Copper's oxidation state in cupric oxide is undisputedly +2. The square planar groups become more stable as a result of significant distortion in the local environment of Cu²⁺ surroundings caused by a strong Jahn-Teller effect. Cupric oxide bonding includes both ionic and covalent bonds.³⁴ The bulk CuO is a narrow-band-gap p-type transition metal semiconductor material with earlier reported value of band gap energy, E_g ~ 1.20–1.90 eV.³⁵

The XRD spectra of as-synthesized samples are shown in Fig. 2. The diffraction peaks at 2θ = 32.56°, 35.50°, 38.79°, 48.80°, 53.55°, 58.41°, 61.63°, 66.22°, 68.21°, and 72.44° correspond to crystal planes (110), (002), (111), (−202), (020), (202), (−113), (−311), (220), and (311), respectively, and can be indexed to monoclinic (tenorite) structure of CuO according to ICDD No: 96-901-4581.³⁶ The absence of secondary phases indicates the purity of as-synthesized samples. The strongest peaks with 2θ values of 35.50° and 38.79° correspond to (−111)/(002) and (200)/(111) crystal planes of monoclinic CuO, respectively, indicating the preferred orientation of growth along these planes. On careful investigation, no impurity (Cu, Cu₂O, Cu(OH)₂)-related characteristic peak was observed in these diffraction patterns as shown in Fig. 2, which indicates that nanoparticles are highly pure and contain a single-phase of CuO monoclinic structures. Furthermore, an increase in the peak intensity indicates higher crystallinity while the decrease in the full width at half maximum (FWHM) suggests an increase in the crystallite size of the nanocrystals.

Fig. 2

Comparison of XRD pattern for CuO nanoparticle samples S1, S2, and S3.

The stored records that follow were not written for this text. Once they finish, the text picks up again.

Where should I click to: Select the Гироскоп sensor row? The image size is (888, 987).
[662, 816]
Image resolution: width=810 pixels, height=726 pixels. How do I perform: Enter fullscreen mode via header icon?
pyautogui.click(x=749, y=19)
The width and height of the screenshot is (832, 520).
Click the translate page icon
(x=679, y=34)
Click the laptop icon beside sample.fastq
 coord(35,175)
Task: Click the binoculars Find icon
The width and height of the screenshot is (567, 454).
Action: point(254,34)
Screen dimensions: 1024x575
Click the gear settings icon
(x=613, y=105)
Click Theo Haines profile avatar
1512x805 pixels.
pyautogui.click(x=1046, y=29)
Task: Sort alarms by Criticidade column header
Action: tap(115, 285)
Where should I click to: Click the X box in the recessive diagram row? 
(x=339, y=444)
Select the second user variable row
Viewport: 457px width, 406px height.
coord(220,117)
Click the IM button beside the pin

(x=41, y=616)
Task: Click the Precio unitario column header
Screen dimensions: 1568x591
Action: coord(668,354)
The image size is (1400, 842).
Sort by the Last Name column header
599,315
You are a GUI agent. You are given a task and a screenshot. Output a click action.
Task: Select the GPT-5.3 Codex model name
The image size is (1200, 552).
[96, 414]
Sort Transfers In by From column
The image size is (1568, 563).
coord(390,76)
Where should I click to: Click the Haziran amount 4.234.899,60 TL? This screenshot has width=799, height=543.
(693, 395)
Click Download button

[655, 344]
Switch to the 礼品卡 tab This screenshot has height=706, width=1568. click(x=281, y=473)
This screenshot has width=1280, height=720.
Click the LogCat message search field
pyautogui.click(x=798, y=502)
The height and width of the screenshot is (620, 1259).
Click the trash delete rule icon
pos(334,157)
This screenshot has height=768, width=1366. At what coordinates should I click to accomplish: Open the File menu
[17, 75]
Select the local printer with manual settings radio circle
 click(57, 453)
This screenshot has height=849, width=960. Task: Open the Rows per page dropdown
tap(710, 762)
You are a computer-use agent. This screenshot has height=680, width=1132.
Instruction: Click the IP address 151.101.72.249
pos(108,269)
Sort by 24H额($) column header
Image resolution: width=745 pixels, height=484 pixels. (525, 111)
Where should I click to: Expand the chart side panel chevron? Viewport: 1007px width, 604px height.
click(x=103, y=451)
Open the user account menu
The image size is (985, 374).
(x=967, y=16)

The lattice parameters for the monoclinic structure of CuO nanoparticles (a ≠ b ≠ c, α = γ = 90° ≠ β) were calculated using the equation based on Bragg’s law³⁷:

$$\frac{1}{{d}^{2}}= \frac{1}{{sin}^{2}\beta }\left(\frac{{h}^{2}}{{a}^{2}}+\frac{{k}^{2}{sin}^{2}\beta }{{b}^{2}}+\frac{{l}^{2}}{{c}^{2}}- \frac{2hklcos\beta }{ac}\right)$$

(1)

where a, b, and c are lattice constants, d is the interplanar spacing, β is the interfacial angle, and h, k, and l are the Miller indices. The calculated lattice parameter values were found to be in close agreement with the standard values (a = 4.6840 Å, b = 3.4230 Å, and c = 5.1290 Å, and β = 99.54°) of bulk monoclinic CuO crystals.

The macroscopic or bulk density (ρ_b) and x-ray density (ρ_x) are other structural parameters that are determined using the formula ρ_b = m/πr²h and ρ_x = 8 M/N_aV_cell, respectively, where m, r, and h represent the mass (in g), radius (in cm), and height (in cm) of the pallet, while the number 8 represents the number of molecules contained in the primitive cell of a monoclinic structure; M, N_a, and V_cell represent the molecular weight, Avogadro’s number (6.02257 × 10²³) and volume of the cell (in cm³), respectively.^38,39 As can be seen from Table I, the values of ρ_b and ρ_x for all samples were in the range of 5.62–6.06 g cm⁻³ and 12.91–13.05 g cm⁻³, respectively. By comparing these densities, ρ_b was observed to be less dense (~2 times) than ρ_x, indicating the presence of minute cracks and pores in the as-synthesized macroscopic samples. Thus, a new structural parameter, known as the porosity (P), which has intra-granular or inter-granular sources, is obtained from the equation P = (1 − ρ_b/ρ_x) × 100%, and summarized in Table I. The porosity of sample S2 was observed to be the maximum (~ 56%) as compared to S1 and S3.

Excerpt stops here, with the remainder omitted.